Developer(s) GameHouse
Publisher(s) GameHouse
Designer(s) Ben Exworthy, Garr Godfrey (orig.)
Series Collapse!
Platform(s) Windows, Mac OS X, Browser (Flash), Game Boy Advance, Nintendo DS, PlayStation Portable, Mobile, iPhone, Smartphone, Facebook, Windows Phone 7
Release 1999
Genre(s) Puzzle
Mode(s) Single-player

Collapse! is a series of award-winningtile-matching puzzle video games by GameHouse, a software company in Seattle, Washington. In 2007, Super Collapse! 3 became the first game to win the Game of the Year at the inaugural Zeebys. The series has been discontinued since 2015 due RealNetworks shuts down it internal games studio.

In 2006, a spin-off series called Super Collapse Puzzle Gallery! were developed into 05 games.
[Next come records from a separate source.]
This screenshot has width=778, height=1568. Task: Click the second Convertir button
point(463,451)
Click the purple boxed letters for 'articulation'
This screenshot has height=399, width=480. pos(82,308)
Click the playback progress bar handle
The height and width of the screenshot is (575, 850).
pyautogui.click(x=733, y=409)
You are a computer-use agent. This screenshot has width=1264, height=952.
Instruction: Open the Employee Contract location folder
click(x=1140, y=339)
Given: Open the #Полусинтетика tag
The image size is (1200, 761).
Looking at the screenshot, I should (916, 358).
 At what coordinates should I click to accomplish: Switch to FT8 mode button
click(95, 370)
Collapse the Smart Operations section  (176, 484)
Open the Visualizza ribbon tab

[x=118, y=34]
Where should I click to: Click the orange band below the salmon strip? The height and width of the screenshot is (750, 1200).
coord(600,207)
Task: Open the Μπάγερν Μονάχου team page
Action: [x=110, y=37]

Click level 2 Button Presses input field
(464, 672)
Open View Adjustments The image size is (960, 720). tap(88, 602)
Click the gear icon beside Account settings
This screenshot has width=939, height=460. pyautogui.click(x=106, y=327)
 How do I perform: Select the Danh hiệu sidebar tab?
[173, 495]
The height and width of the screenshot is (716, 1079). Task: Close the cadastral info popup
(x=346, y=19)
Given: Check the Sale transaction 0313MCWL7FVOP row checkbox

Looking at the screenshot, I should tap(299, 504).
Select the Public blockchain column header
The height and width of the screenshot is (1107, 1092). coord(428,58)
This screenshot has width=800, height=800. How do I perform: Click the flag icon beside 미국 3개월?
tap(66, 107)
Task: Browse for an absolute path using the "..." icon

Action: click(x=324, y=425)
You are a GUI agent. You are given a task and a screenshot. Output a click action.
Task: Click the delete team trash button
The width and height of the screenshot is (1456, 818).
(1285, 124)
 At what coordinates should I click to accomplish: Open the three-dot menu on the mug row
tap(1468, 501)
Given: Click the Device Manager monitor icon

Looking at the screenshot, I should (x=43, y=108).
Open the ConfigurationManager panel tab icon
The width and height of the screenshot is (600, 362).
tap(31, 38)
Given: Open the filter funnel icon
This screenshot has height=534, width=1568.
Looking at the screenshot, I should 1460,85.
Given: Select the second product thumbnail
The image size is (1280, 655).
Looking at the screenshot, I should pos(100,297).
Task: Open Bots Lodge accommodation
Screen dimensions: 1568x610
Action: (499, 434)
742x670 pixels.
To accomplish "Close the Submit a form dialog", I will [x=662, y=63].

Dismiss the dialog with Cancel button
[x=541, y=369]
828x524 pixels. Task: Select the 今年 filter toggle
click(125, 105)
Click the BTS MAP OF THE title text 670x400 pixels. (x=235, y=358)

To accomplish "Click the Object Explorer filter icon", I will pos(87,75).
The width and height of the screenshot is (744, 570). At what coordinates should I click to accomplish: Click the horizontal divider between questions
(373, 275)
The classic Collapse! game is played on a board of twelve columns by fifteen rows. Randomly colored blocks fill the board, rising from below. By clicking on a group of 3 or more blocks of the same color, the whole group disappears in a collapse and any blocks stacked above fall down to fill in the vacant spaces. If a whole column is cleared, the elements slide to the center of the field. If one or more blocks rise beyond the top row of the board, the game is lost. If the player manages to survive a specified number of lines without losing, they win the level and are awarded points for successful completion.

A level usually begins with a few rows of blocks using a starting set of colors (typically red, green, blue, white, and yellow.). One after the other, new blocks are added to a "feed" row below the board. When the feeder row has filled, all of its blocks are moved up, to the active board, shifting the field of remaining blocks higher. During the course of a level, the rate of new blocks entering the feed increases. New colors may also be introduced, making it more challenging for the player to find groups that are large enough to be collapsed.

In higher levels of the game, "bombs" appear, mixed among the blocks. The bombs are black (in which case clicking on them causes the surrounding blocks to disappear), or are the color of one of the groups of bricks (in which case clicking on the bomb eliminates all bricks on the board that are the same color). Black bombs have the additional quality of serving as a bridge between bricks of the same color; if two or more bricks of the same color are touching a bomb, then clicking one of those bricks has the same effect of clicking on a group of three or more bricks of the same color. In Super Collapse 3!, this rule is changed to allow colored bombs to act as a bridge between matching groups.

When a player completes a certain number of "even-numbered" levels (i.e., from level 2, 4, 8, 10 and so on), a bonus level is played. Here, the player has 15 seconds to completely clear a screenful of bricks and earn extra points.